-- Start --

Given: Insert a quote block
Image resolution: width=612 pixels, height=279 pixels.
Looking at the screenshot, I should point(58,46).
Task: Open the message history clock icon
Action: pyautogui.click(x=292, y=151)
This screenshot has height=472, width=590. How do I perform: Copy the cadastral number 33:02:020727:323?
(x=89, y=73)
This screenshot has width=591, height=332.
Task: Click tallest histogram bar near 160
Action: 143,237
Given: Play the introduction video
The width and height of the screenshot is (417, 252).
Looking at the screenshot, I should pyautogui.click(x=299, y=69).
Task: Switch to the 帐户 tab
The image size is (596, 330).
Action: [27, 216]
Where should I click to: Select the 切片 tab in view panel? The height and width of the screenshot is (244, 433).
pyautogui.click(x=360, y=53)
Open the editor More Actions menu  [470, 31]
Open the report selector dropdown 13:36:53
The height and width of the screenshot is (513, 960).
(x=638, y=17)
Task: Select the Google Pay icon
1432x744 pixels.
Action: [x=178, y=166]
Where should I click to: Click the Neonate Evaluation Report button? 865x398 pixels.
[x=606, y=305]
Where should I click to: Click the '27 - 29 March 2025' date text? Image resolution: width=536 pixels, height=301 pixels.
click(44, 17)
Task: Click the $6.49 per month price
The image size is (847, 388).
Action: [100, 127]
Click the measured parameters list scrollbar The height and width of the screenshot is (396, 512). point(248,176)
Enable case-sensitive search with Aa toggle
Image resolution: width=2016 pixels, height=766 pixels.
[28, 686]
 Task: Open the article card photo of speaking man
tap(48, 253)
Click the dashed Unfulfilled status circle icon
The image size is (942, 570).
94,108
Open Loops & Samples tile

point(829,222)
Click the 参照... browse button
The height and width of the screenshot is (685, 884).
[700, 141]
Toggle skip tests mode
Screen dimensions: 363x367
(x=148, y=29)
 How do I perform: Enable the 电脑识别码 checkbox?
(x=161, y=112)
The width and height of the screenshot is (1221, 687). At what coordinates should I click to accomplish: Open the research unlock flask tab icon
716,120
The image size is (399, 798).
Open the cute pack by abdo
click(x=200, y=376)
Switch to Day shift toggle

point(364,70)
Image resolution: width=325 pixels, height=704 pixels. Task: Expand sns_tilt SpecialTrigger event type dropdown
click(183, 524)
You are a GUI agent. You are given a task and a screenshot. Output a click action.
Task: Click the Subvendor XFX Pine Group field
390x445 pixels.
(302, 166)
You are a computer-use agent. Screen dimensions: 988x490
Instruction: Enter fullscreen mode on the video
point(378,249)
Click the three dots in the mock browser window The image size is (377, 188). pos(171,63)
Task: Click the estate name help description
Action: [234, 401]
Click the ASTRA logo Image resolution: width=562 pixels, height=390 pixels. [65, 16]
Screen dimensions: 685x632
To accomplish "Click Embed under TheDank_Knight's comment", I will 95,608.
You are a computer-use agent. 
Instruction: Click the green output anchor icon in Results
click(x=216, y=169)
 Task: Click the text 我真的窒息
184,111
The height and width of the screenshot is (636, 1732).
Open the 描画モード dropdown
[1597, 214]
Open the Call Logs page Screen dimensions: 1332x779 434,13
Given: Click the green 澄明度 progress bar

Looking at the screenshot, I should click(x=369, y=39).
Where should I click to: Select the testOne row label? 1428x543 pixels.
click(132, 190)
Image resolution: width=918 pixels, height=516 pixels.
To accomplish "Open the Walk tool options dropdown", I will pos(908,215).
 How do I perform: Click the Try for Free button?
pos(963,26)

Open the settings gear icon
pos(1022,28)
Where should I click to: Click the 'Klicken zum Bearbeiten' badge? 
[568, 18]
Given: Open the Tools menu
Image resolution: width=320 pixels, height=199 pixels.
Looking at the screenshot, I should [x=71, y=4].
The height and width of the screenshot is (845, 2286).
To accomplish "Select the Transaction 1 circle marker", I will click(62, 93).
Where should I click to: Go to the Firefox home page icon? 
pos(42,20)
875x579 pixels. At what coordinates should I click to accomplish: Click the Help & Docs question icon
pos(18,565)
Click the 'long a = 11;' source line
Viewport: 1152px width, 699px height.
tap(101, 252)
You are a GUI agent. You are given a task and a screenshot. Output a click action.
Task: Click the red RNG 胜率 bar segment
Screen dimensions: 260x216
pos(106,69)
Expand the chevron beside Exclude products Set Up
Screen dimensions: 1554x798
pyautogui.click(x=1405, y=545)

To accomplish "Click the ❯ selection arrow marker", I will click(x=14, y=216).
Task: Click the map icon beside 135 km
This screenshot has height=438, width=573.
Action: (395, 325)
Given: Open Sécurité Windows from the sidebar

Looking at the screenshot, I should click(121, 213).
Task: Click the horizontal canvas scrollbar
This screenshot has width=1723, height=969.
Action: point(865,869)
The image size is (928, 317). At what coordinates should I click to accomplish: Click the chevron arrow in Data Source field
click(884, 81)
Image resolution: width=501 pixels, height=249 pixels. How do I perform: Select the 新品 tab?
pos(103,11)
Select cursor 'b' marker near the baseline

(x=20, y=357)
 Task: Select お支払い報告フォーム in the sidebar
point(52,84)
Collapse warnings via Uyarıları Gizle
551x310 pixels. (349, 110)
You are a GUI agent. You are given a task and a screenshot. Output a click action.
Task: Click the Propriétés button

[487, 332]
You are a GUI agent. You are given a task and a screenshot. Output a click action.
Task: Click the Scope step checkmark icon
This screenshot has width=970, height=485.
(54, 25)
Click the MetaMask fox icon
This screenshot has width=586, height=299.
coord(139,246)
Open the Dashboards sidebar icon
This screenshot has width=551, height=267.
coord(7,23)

-- End --

DIRECTIONS:
Number every line of the material above in a list, one line per item, and leave out the blank lines.

ANSWER:
1. Given: Insert a quote block
2. Image resolution: width=612 pixels, height=279 pixels.
3. Looking at the screenshot, I should point(58,46).
4. Task: Open the message history clock icon
5. Action: pyautogui.click(x=292, y=151)
6. This screenshot has height=472, width=590. How do I perform: Copy the cadastral number 33:02:020727:323?
7. (x=89, y=73)
8. This screenshot has width=591, height=332.
9. Task: Click tallest histogram bar near 160
10. Action: 143,237
11. Given: Play the introduction video
12. The width and height of the screenshot is (417, 252).
13. Looking at the screenshot, I should pyautogui.click(x=299, y=69).
14. Task: Switch to the 帐户 tab
15. The image size is (596, 330).
16. Action: [27, 216]
17. Where should I click to: Select the 切片 tab in view panel? The height and width of the screenshot is (244, 433).
18. pyautogui.click(x=360, y=53)
19. Open the editor More Actions menu  [470, 31]
20. Open the report selector dropdown 13:36:53
21. The height and width of the screenshot is (513, 960).
22. (x=638, y=17)
23. Task: Select the Google Pay icon
24. 1432x744 pixels.
25. Action: [x=178, y=166]
26. Where should I click to: Click the Neonate Evaluation Report button? 865x398 pixels.
27. [x=606, y=305]
28. Where should I click to: Click the '27 - 29 March 2025' date text? Image resolution: width=536 pixels, height=301 pixels.
29. click(44, 17)
30. Task: Click the $6.49 per month price
31. The image size is (847, 388).
32. Action: [100, 127]
33. Click the measured parameters list scrollbar The height and width of the screenshot is (396, 512). point(248,176)
34. Enable case-sensitive search with Aa toggle
35. Image resolution: width=2016 pixels, height=766 pixels.
36. [28, 686]
37.  Task: Open the article card photo of speaking man
38. tap(48, 253)
39. Click the dashed Unfulfilled status circle icon
40. The image size is (942, 570).
41. 94,108
42. Open Loops & Samples tile
43. point(829,222)
44. Click the 参照... browse button
45. The height and width of the screenshot is (685, 884).
46. [700, 141]
47. Toggle skip tests mode
48. Screen dimensions: 363x367
49. (x=148, y=29)
50.  How do I perform: Enable the 电脑识别码 checkbox?
51. (x=161, y=112)
52. The width and height of the screenshot is (1221, 687). At what coordinates should I click to accomplish: Open the research unlock flask tab icon
53. 716,120
54. The image size is (399, 798).
55. Open the cute pack by abdo
56. click(x=200, y=376)
57. Switch to Day shift toggle
58. point(364,70)
59. Image resolution: width=325 pixels, height=704 pixels. Task: Expand sns_tilt SpecialTrigger event type dropdown
60. click(183, 524)
61. You are a GUI agent. You are given a task and a screenshot. Output a click action.
62. Task: Click the Subvendor XFX Pine Group field
63. 390x445 pixels.
64. (302, 166)
65. You are a computer-use agent. Screen dimensions: 988x490
66. Instruction: Enter fullscreen mode on the video
67. point(378,249)
68. Click the three dots in the mock browser window The image size is (377, 188). pos(171,63)
69. Task: Click the estate name help description
70. Action: [234, 401]
71. Click the ASTRA logo Image resolution: width=562 pixels, height=390 pixels. [65, 16]
72. Screen dimensions: 685x632
73. To accomplish "Click Embed under TheDank_Knight's comment", I will 95,608.
74. You are a computer-use agent. 
75. Instruction: Click the green output anchor icon in Results
76. click(x=216, y=169)
77.  Task: Click the text 我真的窒息
78. 184,111
79. The height and width of the screenshot is (636, 1732).
80. Open the 描画モード dropdown
81. [1597, 214]
82. Open the Call Logs page Screen dimensions: 1332x779 434,13
83. Given: Click the green 澄明度 progress bar
84. Looking at the screenshot, I should click(x=369, y=39).
85. Where should I click to: Select the testOne row label? 1428x543 pixels.
86. click(132, 190)
87. Image resolution: width=918 pixels, height=516 pixels.
88. To accomplish "Open the Walk tool options dropdown", I will pos(908,215).
89.  How do I perform: Click the Try for Free button?
90. pos(963,26)
91. Open the settings gear icon
92. pos(1022,28)
93. Where should I click to: Click the 'Klicken zum Bearbeiten' badge? 
94. [568, 18]
95. Given: Open the Tools menu
96. Image resolution: width=320 pixels, height=199 pixels.
97. Looking at the screenshot, I should [x=71, y=4].
98. The height and width of the screenshot is (845, 2286).
99. To accomplish "Select the Transaction 1 circle marker", I will click(62, 93).
100. Where should I click to: Go to the Firefox home page icon? 
101. pos(42,20)
102. 875x579 pixels. At what coordinates should I click to accomplish: Click the Help & Docs question icon
103. pos(18,565)
104. Click the 'long a = 11;' source line
105. Viewport: 1152px width, 699px height.
106. tap(101, 252)
107. You are a GUI agent. You are given a task and a screenshot. Output a click action.
108. Task: Click the red RNG 胜率 bar segment
109. Screen dimensions: 260x216
110. pos(106,69)
111. Expand the chevron beside Exclude products Set Up
112. Screen dimensions: 1554x798
113. pyautogui.click(x=1405, y=545)
114. To accomplish "Click the ❯ selection arrow marker", I will click(x=14, y=216).
115. Task: Click the map icon beside 135 km
116. This screenshot has height=438, width=573.
117. Action: (395, 325)
118. Given: Open Sécurité Windows from the sidebar
119. Looking at the screenshot, I should click(121, 213).
120. Task: Click the horizontal canvas scrollbar
121. This screenshot has width=1723, height=969.
122. Action: point(865,869)
123. The image size is (928, 317). At what coordinates should I click to accomplish: Click the chevron arrow in Data Source field
124. click(884, 81)
125. Image resolution: width=501 pixels, height=249 pixels. How do I perform: Select the 新品 tab?
126. pos(103,11)
127. Select cursor 'b' marker near the baseline
128. (x=20, y=357)
129.  Task: Select お支払い報告フォーム in the sidebar
130. point(52,84)
131. Collapse warnings via Uyarıları Gizle
132. 551x310 pixels. (349, 110)
133. You are a GUI agent. You are given a task and a screenshot. Output a click action.
134. Task: Click the Propriétés button
135. [487, 332]
136. You are a GUI agent. You are given a task and a screenshot. Output a click action.
137. Task: Click the Scope step checkmark icon
138. This screenshot has width=970, height=485.
139. (54, 25)
140. Click the MetaMask fox icon
141. This screenshot has width=586, height=299.
142. coord(139,246)
143. Open the Dashboards sidebar icon
144. This screenshot has width=551, height=267.
145. coord(7,23)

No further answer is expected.